Bimal blamed himself for their failed marriage. He conceded it was wrong on his part not letting Ujjwala know about his first marriage. She came to know much later that Bimal was married as a child and the marriage was never consummated. Had she known it earlier, “I would have perhaps not got into another relationship.”
All said and done, this complicated arrangement, despite the inherent contradictions, continued, things went on, and the years rolled by. It’s commendable that there isn’t any bitterness, perhaps, because each of them empathised with each other and their situation in life. And, in some measure, respected what they did to deal with it. Ujjawal is full of praise for both Bimal and Narayan.
Rohit came to know about his biological father when he entered his teens. Something changed in him. When he became a young man, just over 20 years, he decided to fight for what was his ‘legitimate’ right. He wanted his father to recognise him as his son in public. And nothing less than that would do. He was not okay with mere ‘adverse inference’-or a legal inference is drawn from silence or the absence of requested evidence.
Rohit was of the firm view, and rightly so, that a child is never illegitimate. He can’t be faulted for the circumstances under which he was born. After a long legal battle, DNA fingerprinting was carried out and it was established what was already known that indeed Narayan was the father of Rohit.
And his parents' relationship stood the test of time, was not a fling or a night’s stand. However, Ujjwala stopped going to Narayan when “I saw my son disturbed about the whole episode.”
Even though the legal battle lasted for many years, still there was no animosity. Ujjwala recounts that the paternity tests were done in Hyderabad, Narayan was the governor of the state. He could have got the report manipulated. He didn’t do it. When the court pronounced them father and son, he readily accepted Rohit. And even proposed to marry Ujjwala. Narayan was concerned about the social fallout on Ujjwala now that it was established: he was the father of her second son Rohit. This backlash will only stop if they take nuptial vows. Narayan was 89 years old and his bride, Ujjwala, was 70 years of age at the time of their wedding.
The three of them lived happily for four years as a family. Narayan was in bad shape health-wise, was being administered sleeping pills, and couldn’t function unaided. All that changed.
This could have happened a couple of decades earlier had Narayan accepted Rohit as his son. Perhaps, he was concerned about the repercussions on his political career. Ujjwala regrets that things would have been different, and much better, had he accepted “us as a family. He would have been a prime minister—fulfilled his ambition,” says Ujjwala. Rohit was Narayan's only child.
After all, former prime minister Atal Bihari Vajpayee, a political contemporary of Narayan, lived with his foster family for decades. “Family is the best support system and a must for public life,” explains Ujjwala.
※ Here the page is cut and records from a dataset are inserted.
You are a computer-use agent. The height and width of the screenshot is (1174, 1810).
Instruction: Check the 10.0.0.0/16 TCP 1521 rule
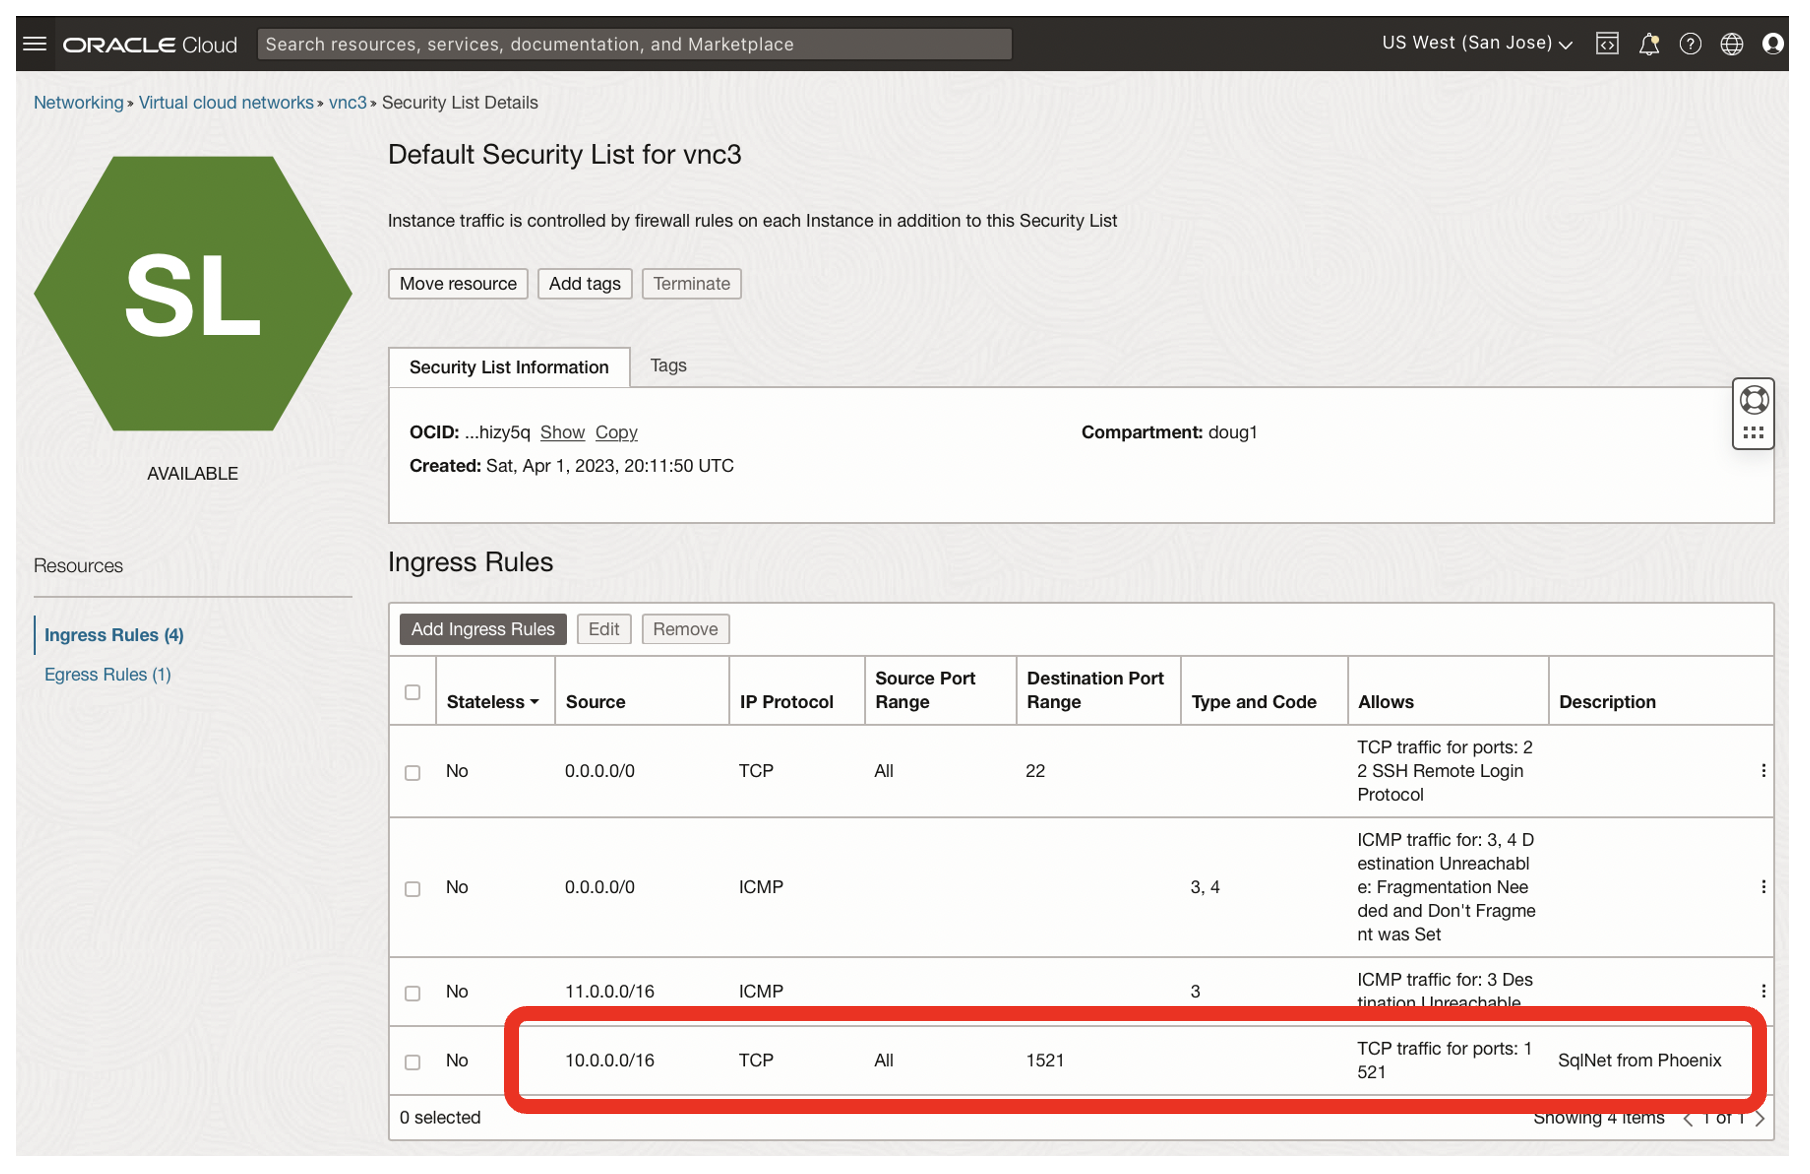412,1062
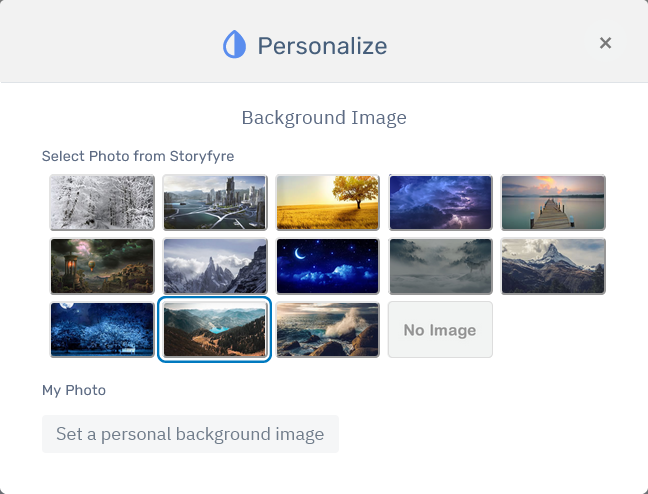Close the Personalize dialog

click(x=605, y=43)
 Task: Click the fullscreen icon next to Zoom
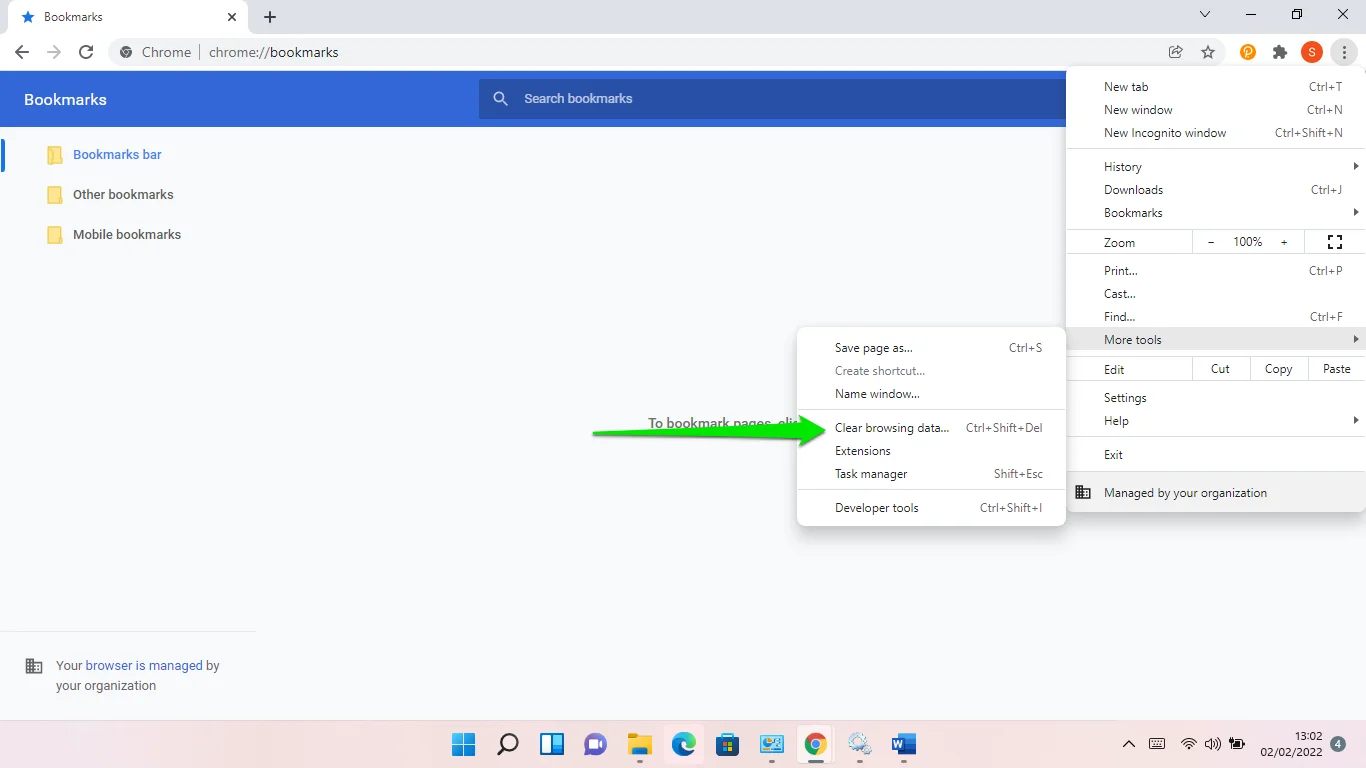[1334, 242]
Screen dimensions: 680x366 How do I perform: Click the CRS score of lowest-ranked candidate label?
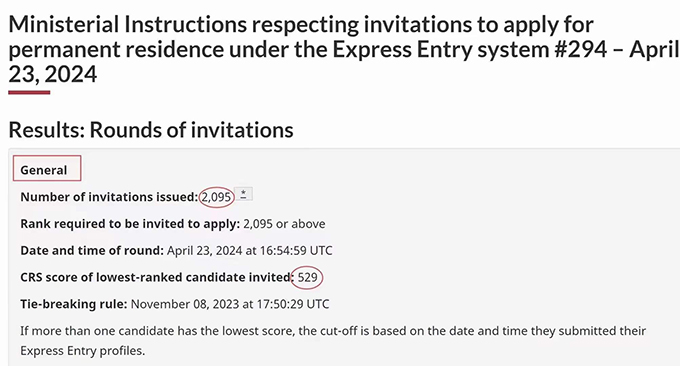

But there was a silver lining too. This paternity case is revolutionary, a break from the past, where technology was employed to establish fatherhood. And is being quoted all over the world. This is Rohit’s contribution who was murdered at the age of 39 by his own wife. He died before he could be a father. Siddhartha didn’t marry. Bimal’s nephew’s family lives with Ujjwala and Siddhartha. He’s almost like a son.
All these years later, there are some regrets but no acrimony. A numb sadness engulfs the room. Siddhartha walks in towards the end of the interview, listens to the chit-chat, and adds rather dejectedly in his high baritone voice, “sab khatam ho gaya (all is over)”
This is a modern family. The woman of the house chooses the love of her life even if it meant breaking the shackles of the institution of marriage. Yet, they all lived in harmony.